*THE PROBLEM*. Copy the book review below word for word, keeping every line as it is.

*PAGE EXTRACT*.

Thursday, May 03, 2007

DAMAGE CONTROL

Damage ControlGiving positive reviews to a book such as this seems like madness. Can just about anyone these days write a murder mystery and get it published? It’s more likely that this is related to established authors (although Mr. Dugani has only one other notable book in his arsenal, THE JURY MASTER, it is still in the same genre and was fairly well received). I don’t mean to bash publishers but I felt pointing out these possible flaws might help guide readers in the right direction when jonesin’ for a good book.

If you’re reading this review, you’ve probably been a fan of the murder mystery genre and are wondering if you should pick up this novel; or maybe you already have and are wondering what others thought of it. If you’re in the first category, you might want to bypass this book in favor of something more appetizing. I’m not saying that Mr. Dugani is a horrible writer; he’s not. But he does do some irritating things with his prose that’ll drive readers to distraction. This is immediately evident in the very first paragraph of DAMAGE CONTROL. And here it is:

"Dr. Frank Pilgrim adjusted the flexible lamp clipped to the edge of his cluttered metal desk, but the additional illumination did not keep the typewritten words on the page from blurring. He set his wire-framed glasses above his bushy gray eyebrows and pinched the bridge of his nose. His eyes had reached their limit; they could no longer take the strain of night reading small print."

*SUPPLIED DATA*.
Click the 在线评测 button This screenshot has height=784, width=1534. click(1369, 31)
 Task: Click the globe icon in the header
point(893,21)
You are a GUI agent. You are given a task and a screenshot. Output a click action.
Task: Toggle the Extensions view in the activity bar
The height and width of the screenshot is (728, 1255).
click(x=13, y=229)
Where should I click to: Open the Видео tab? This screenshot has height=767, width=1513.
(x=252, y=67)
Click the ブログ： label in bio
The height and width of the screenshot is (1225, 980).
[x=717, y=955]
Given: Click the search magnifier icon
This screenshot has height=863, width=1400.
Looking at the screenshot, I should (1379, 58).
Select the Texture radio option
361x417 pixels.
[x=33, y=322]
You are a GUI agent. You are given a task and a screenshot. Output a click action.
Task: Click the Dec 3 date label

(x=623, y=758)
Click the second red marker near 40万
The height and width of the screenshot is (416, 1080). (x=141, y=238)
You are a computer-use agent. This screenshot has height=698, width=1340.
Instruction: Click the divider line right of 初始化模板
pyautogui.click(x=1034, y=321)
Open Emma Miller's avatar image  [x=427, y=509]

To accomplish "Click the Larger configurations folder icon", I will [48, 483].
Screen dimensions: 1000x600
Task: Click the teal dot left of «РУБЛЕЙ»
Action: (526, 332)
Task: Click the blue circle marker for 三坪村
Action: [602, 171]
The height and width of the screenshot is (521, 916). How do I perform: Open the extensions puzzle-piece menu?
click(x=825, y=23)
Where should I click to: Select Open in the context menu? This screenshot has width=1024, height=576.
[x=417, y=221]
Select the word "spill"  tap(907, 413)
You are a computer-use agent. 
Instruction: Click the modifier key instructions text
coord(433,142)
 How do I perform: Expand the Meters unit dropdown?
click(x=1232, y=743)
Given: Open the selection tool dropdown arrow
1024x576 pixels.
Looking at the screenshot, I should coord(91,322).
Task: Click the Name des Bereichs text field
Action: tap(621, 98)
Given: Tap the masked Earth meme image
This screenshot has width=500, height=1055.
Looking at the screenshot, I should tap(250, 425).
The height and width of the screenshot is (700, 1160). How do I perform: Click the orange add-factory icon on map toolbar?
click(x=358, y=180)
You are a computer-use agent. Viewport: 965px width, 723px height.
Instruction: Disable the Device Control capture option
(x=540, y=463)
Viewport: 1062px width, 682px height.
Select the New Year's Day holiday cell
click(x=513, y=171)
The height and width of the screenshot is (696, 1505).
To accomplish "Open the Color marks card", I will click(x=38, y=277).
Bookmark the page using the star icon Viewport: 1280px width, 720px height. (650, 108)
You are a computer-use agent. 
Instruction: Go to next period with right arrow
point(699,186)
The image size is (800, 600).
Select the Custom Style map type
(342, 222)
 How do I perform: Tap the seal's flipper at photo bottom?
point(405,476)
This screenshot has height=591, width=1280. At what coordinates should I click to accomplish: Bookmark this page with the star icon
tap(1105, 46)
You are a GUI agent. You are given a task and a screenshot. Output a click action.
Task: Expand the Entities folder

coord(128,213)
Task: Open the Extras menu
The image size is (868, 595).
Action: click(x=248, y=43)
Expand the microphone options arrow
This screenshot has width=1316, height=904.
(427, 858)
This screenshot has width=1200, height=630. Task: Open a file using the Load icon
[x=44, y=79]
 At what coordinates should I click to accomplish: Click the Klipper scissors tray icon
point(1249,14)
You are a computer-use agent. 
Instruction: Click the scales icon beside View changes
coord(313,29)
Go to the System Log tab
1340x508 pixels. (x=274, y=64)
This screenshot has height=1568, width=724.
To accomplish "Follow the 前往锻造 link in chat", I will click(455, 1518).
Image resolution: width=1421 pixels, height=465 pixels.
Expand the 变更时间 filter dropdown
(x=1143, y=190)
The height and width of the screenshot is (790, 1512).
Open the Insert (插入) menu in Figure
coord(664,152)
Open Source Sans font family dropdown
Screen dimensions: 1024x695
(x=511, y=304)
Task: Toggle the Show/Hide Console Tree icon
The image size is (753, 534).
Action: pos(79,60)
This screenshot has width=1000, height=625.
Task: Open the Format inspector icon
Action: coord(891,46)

*EXERCISE SOLUTION*.
Thursday, May 03, 2007

DAMAGE CONTROL

Damage ControlGiving positive reviews to a book such as this seems like madness. Can just about anyone these days write a murder mystery and get it published? It’s more likely that this is related to established authors (although Mr. Dugani has only one other notable book in his arsenal, THE JURY MASTER, it is still in the same genre and was fairly well received). I don’t mean to bash publishers but I felt pointing out these possible flaws might help guide readers in the right direction when jonesin’ for a good book.

If you’re reading this review, you’ve probably been a fan of the murder mystery genre and are wondering if you should pick up this novel; or maybe you already have and are wondering what others thought of it. If you’re in the first category, you might want to bypass this book in favor of something more appetizing. I’m not saying that Mr. Dugani is a horrible writer; he’s not. But he does do some irritating things with his prose that’ll drive readers to distraction. This is immediately evident in the very first paragraph of DAMAGE CONTROL. And here it is:

"Dr. Frank Pilgrim adjusted the flexible lamp clipped to the edge of his cluttered metal desk, but the additional illumination did not keep the typewritten words on the page from blurring. He set his wire-framed glasses above his bushy gray eyebrows and pinched the bridge of his nose. His eyes had reached their limit; they could no longer take the strain of night reading small print."